I loved music from the earliest time I can remember and my mother had a stack of old, cracked 78s that I used to play on a wind-up gramophone. They were mainly songs from long forgotten musical comedies but I wish I had them now.
Boarding school was pretty much hell for a sensitive child and I was always very tearful at the end of summer holidays, but the trauma of my early years in boarding school has left me a very self sufficient person and I’m grateful for that at least. I was a good pupil and enjoyed the sports that we played, another thing that I have maintained in my adult life.
In the summer holidays of 1950, when I was eight, I landed a small but very important part in a film called A Tale of Five Cities. I’m not sure how this happened but my sister, ten years older than I, who was also on the stage may have played a part. I fell in love with acting there and then. I mean it was so easy! As a child actor, director and stars, alike, treated me like the bee’s knees and my self-confidence was probably never higher!
The film starred Bonar Colleano and Barbara Kelly, two Canadian actors of a bygone era but probably the most lastingly famous person who was in it was Gina Lollobrigida, the Italian actress of great beauty, who was, unfortunately, filmed in Italy. Alas we never met!

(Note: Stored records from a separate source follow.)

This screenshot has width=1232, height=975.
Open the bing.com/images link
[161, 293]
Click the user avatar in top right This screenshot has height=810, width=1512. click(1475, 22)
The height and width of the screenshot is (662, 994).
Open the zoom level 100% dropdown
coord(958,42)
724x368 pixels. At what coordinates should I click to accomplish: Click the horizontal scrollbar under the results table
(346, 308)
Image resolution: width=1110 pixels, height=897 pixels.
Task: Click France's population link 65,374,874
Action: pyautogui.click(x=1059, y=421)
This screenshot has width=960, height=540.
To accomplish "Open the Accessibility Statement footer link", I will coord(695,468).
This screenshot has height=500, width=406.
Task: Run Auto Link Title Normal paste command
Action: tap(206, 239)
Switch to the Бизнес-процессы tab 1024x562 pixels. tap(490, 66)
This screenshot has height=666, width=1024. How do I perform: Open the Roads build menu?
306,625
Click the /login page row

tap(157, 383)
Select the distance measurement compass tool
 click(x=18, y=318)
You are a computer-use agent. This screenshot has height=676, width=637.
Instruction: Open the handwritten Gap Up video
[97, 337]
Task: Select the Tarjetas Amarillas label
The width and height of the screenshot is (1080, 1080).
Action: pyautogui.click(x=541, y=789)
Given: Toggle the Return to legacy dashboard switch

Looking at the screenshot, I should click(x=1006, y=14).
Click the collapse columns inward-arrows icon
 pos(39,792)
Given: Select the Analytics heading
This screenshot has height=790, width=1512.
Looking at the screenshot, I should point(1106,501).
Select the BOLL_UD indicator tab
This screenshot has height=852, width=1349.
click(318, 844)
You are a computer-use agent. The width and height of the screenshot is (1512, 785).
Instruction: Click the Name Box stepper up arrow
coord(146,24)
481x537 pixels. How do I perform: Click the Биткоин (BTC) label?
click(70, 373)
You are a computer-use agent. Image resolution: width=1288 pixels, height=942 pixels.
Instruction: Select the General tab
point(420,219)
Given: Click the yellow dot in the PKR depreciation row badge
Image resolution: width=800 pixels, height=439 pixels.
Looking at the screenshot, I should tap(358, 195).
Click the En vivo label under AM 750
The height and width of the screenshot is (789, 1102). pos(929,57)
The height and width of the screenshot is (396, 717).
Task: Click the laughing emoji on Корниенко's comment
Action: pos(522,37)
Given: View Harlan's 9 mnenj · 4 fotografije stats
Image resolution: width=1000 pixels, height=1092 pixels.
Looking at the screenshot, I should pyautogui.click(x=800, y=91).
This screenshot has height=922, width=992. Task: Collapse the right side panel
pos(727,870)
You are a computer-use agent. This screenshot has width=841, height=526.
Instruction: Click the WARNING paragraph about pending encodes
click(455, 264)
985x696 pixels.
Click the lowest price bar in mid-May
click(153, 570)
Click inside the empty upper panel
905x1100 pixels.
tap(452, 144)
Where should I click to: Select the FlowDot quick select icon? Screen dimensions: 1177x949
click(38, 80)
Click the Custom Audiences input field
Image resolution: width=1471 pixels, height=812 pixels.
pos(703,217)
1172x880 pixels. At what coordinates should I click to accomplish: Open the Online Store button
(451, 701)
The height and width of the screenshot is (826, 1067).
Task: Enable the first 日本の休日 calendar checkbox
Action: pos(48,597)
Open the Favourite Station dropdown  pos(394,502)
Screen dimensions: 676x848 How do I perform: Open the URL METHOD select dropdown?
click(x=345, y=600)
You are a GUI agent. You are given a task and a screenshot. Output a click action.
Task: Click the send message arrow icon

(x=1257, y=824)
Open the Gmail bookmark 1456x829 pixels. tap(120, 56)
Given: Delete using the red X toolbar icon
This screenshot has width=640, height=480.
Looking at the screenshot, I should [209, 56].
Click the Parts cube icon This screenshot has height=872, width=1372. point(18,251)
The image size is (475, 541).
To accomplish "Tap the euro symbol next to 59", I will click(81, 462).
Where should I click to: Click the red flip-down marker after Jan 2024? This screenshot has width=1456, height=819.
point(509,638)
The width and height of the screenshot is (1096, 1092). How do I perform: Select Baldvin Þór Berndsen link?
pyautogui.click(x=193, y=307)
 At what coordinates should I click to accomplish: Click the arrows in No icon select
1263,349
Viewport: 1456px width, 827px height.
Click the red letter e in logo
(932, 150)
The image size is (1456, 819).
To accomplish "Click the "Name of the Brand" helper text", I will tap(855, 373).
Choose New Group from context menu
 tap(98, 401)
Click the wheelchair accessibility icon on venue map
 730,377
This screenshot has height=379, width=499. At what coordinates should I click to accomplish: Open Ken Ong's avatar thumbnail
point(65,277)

I last saw this film in 1956 on TV and have been trying to get a video of it ever since. I was a bit of a hit when I got back to school and my life took a turn for the better.
A crossroads was reached in 1955. The newly-formed ITV TV station wanted me to play Nokie in a children’s weekly series called Round at the Redways. Nokie was short for Pinocchio—I had Dumbo the Elephant-like ears until an operation a couple of years later. There was much consternation and soul searching between my parents, my sister and myself at this point. I was academically on track for a pretty top quality education, which would have to give way if I undertook this new career. I forget now who was on which side but my side won. The upshot was that I left my boarding school and entered the glitzy world of Stage, Screen, TV and Radio.
Well, I was good. Acting comes easily to children. I made my Stage debut in the theatre where my mother had made her farewell appearance. I ran on to the stage at the start of the play and received a volley of applause before I had opened my mouth!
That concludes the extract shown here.